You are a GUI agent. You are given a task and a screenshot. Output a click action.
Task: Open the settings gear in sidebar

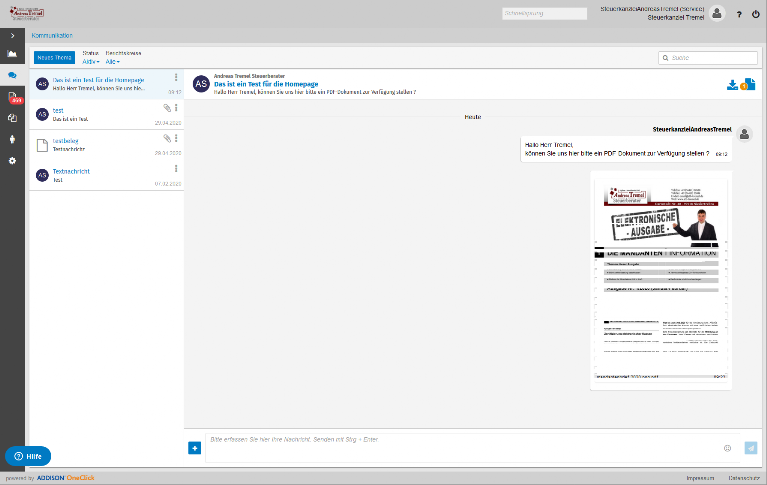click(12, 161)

==

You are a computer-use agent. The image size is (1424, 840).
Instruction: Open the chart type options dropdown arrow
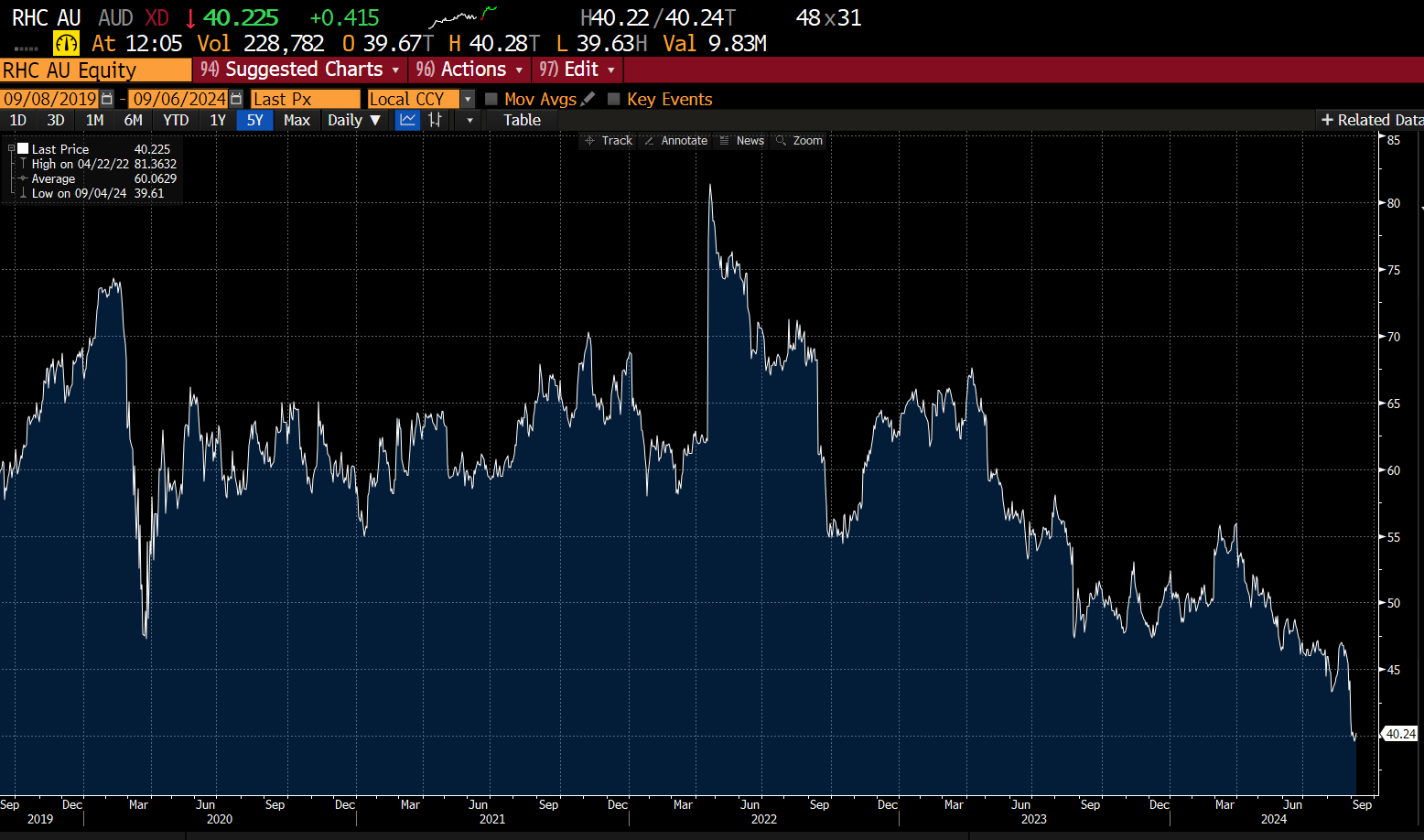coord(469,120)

...

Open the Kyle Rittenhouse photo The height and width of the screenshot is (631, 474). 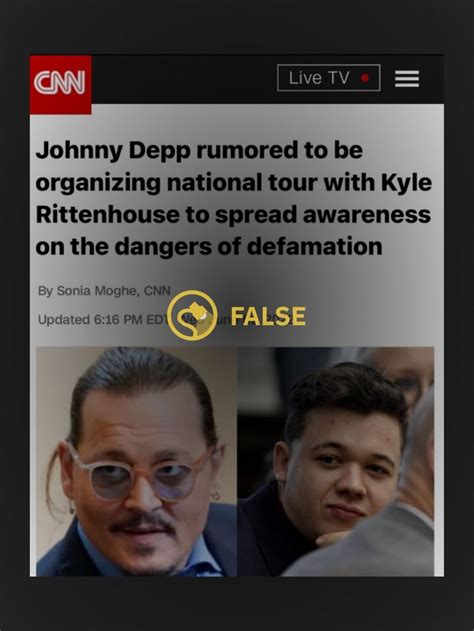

Assignment —
Would you please show every line of the material above that includes the string "agent"?

Solution —
You are a GUI agent. You are given a task and a screenshot. Output a click action.
You are a computer-use agent. The image size is (1424, 840).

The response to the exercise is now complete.